++++ RECORD EXCERPTS
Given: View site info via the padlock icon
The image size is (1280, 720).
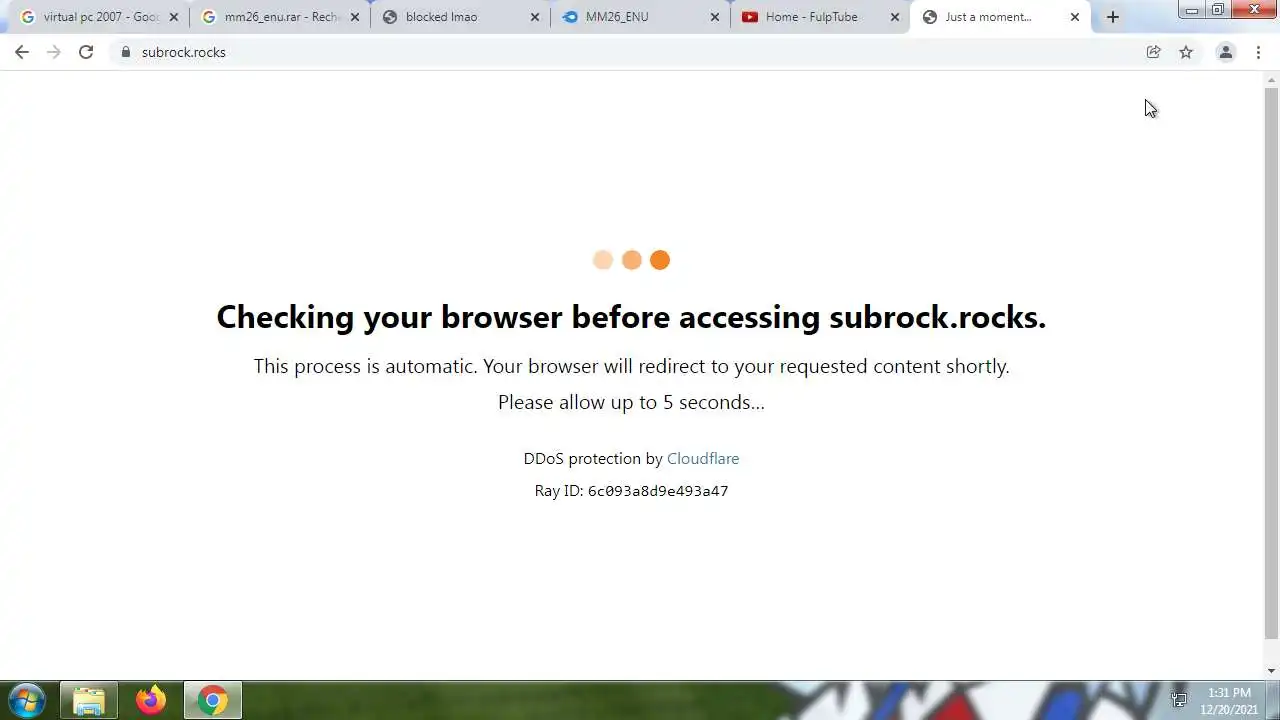Looking at the screenshot, I should [x=126, y=52].
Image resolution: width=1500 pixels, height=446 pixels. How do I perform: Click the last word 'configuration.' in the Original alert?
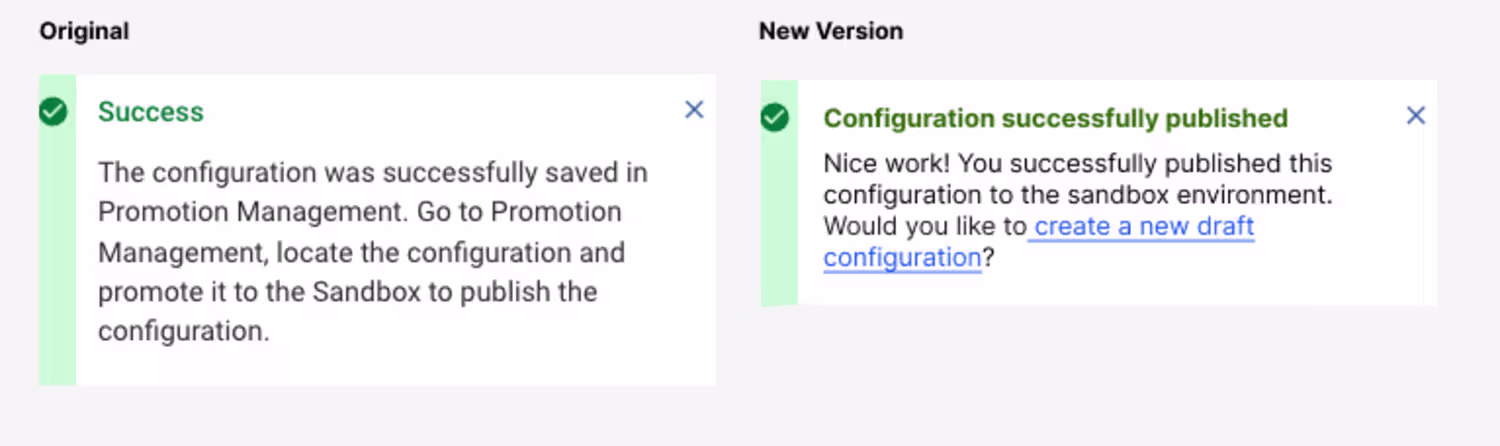tap(184, 332)
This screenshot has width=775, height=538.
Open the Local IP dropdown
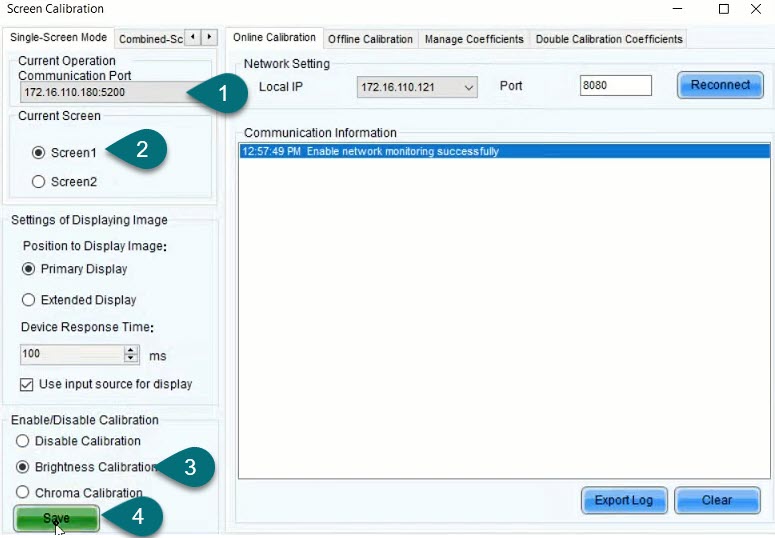point(417,88)
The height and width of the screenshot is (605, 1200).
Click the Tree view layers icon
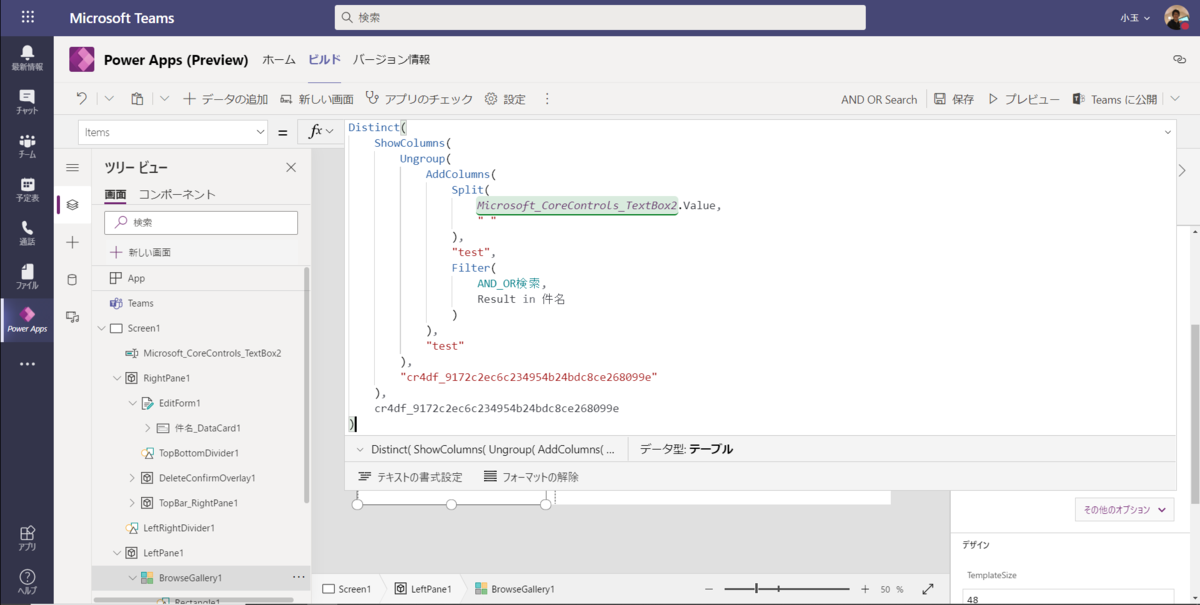pyautogui.click(x=72, y=203)
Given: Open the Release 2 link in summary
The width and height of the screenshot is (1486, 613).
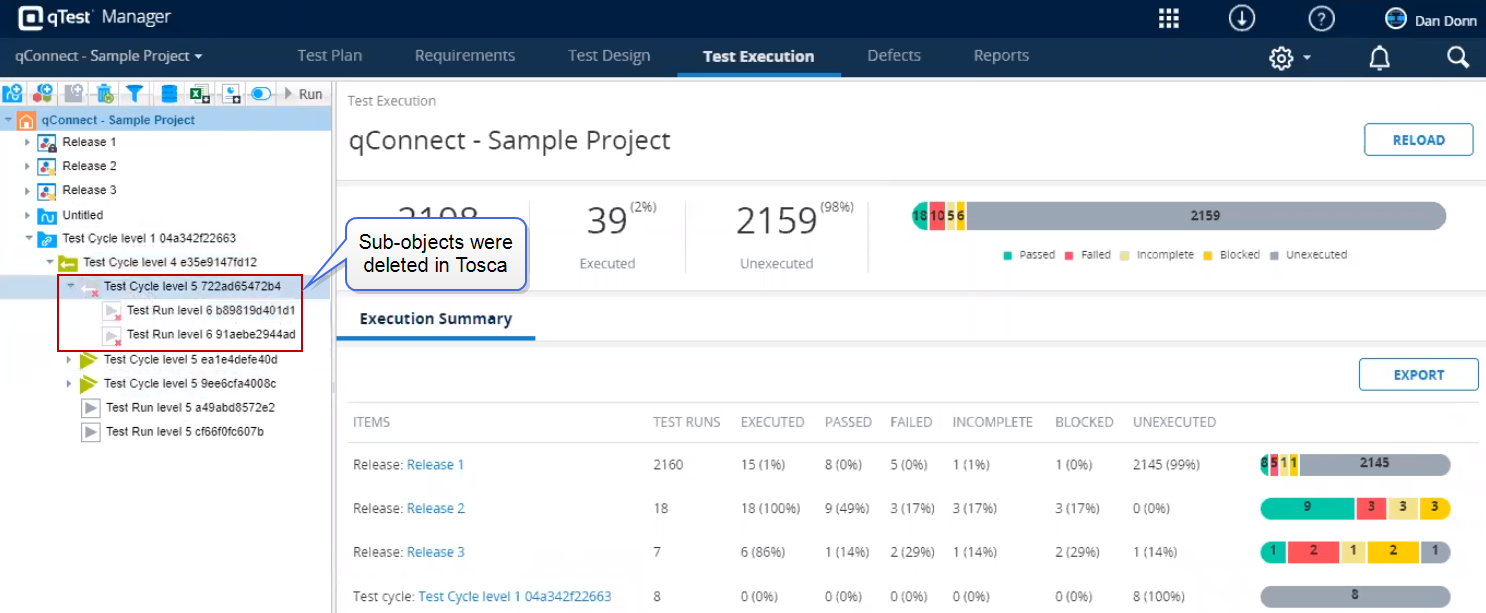Looking at the screenshot, I should [x=435, y=508].
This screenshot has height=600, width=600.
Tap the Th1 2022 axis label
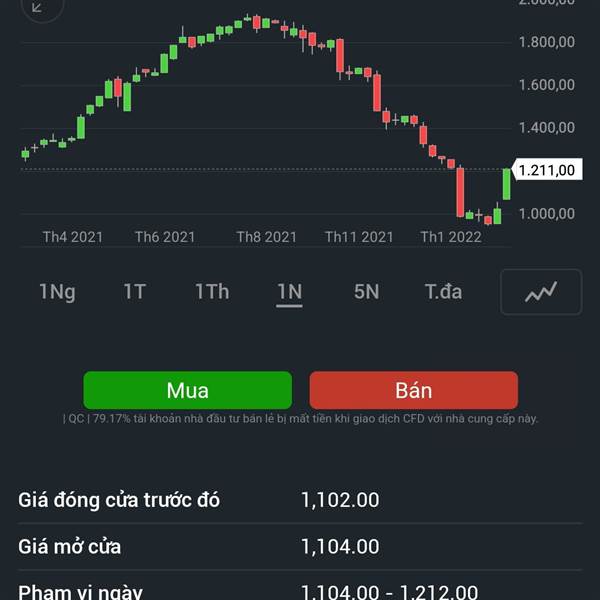point(451,237)
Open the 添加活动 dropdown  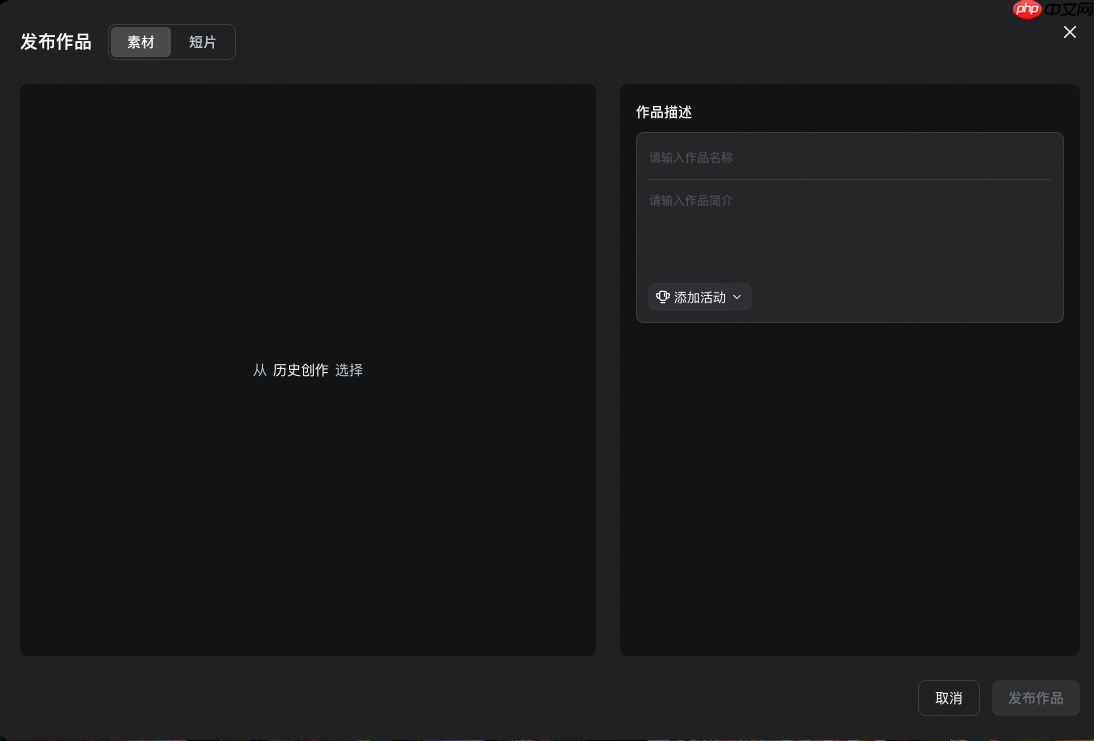[x=699, y=297]
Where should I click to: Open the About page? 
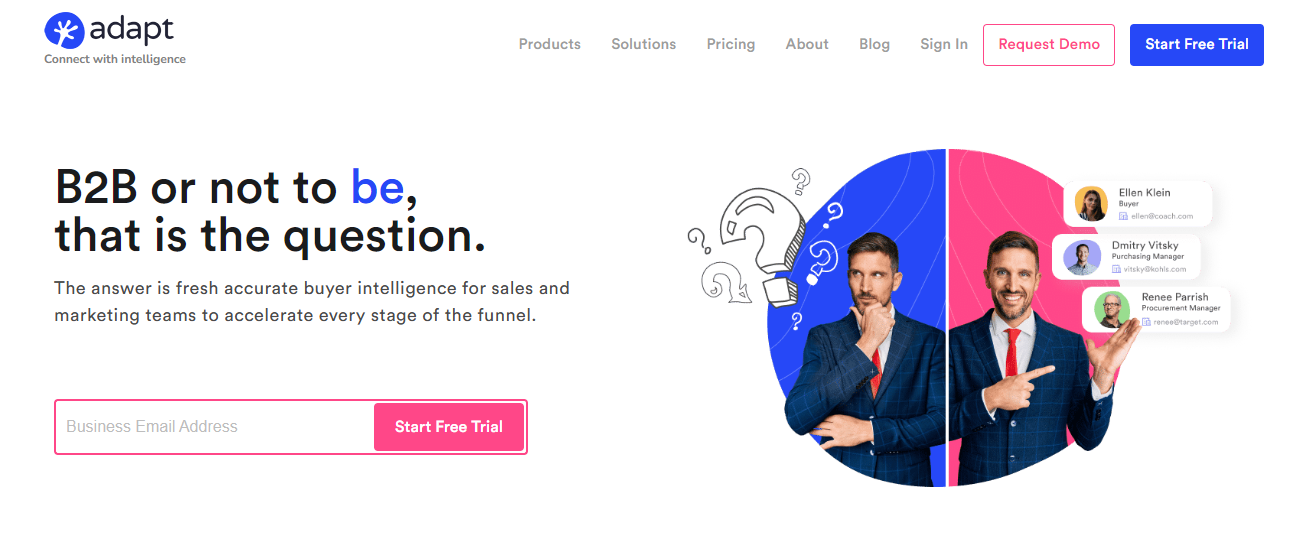point(807,44)
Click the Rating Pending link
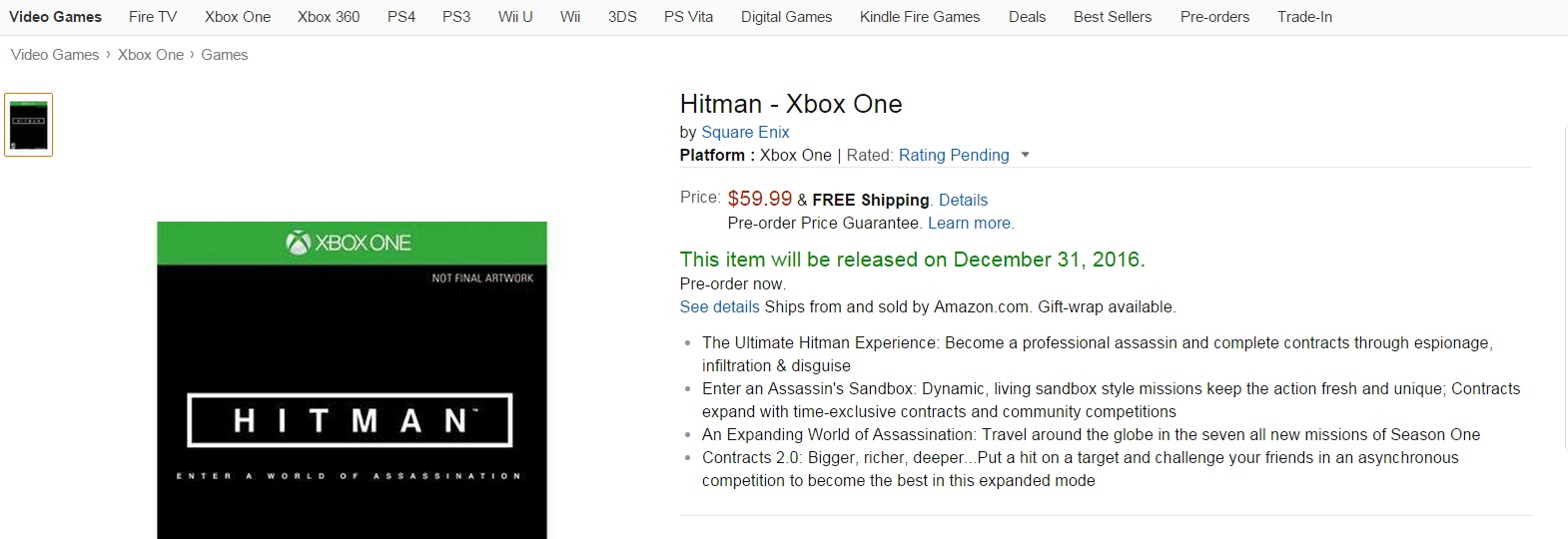This screenshot has width=1568, height=539. 953,155
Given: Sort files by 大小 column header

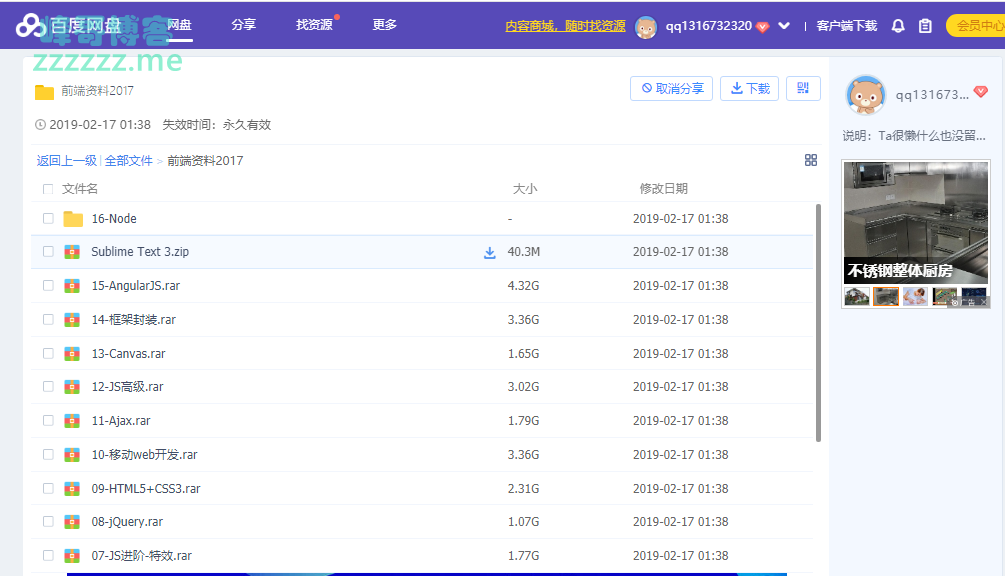Looking at the screenshot, I should (524, 189).
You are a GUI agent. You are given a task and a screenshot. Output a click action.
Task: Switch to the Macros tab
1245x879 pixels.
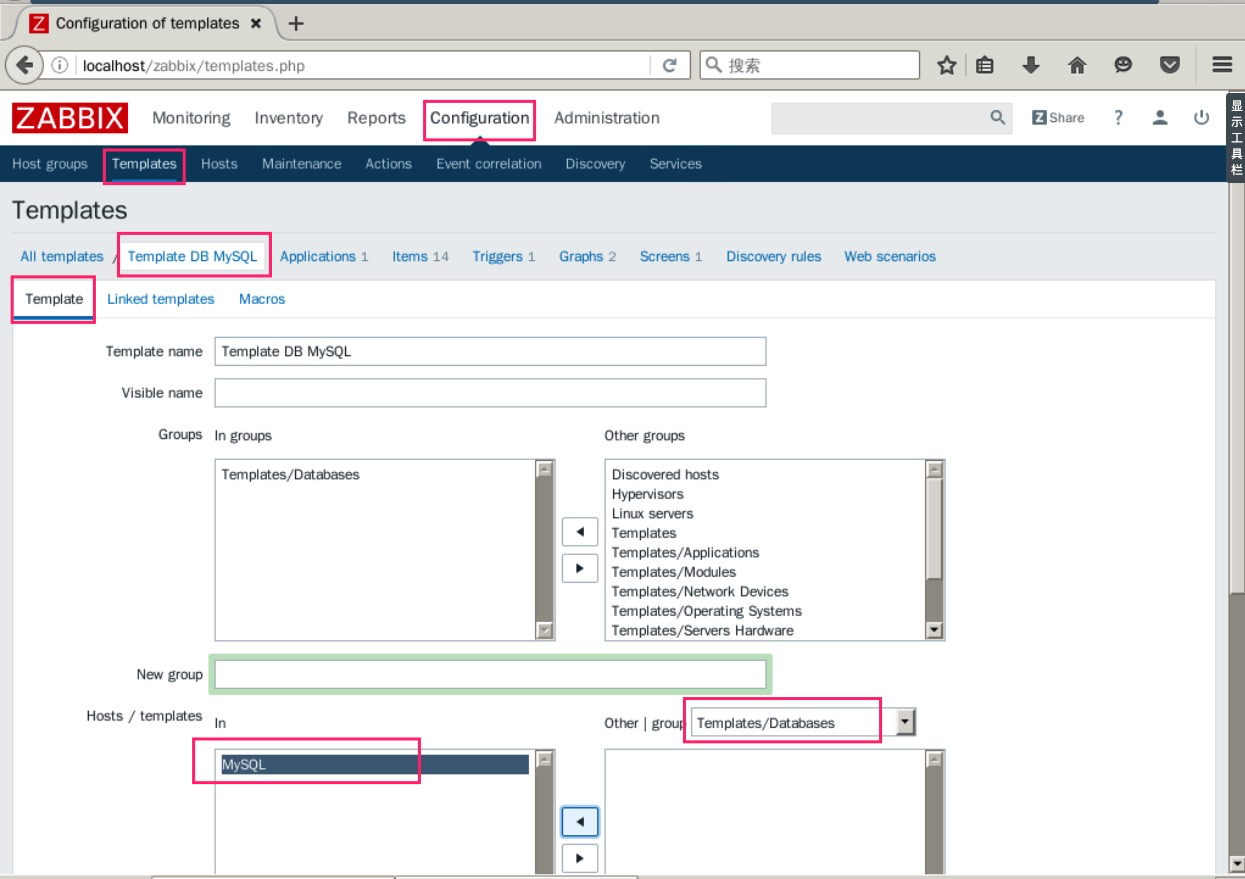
++++++++
WHAT IS BEING ASKED
Beginning with the line that contains "Where should I" in the data above, please copy each line exactly until the last line, both ends included, skipping any pictures.

WRITTEN RESPONSE
Where should I click to: Open the About page? 
point(807,44)
Click the Rating Pending link
This screenshot has width=1568, height=539. 953,155
Given: Sort files by 大小 column header

Looking at the screenshot, I should (524, 189).
You are a GUI agent. You are given a task and a screenshot. Output a click action.
Task: Switch to the Macros tab
1245x879 pixels.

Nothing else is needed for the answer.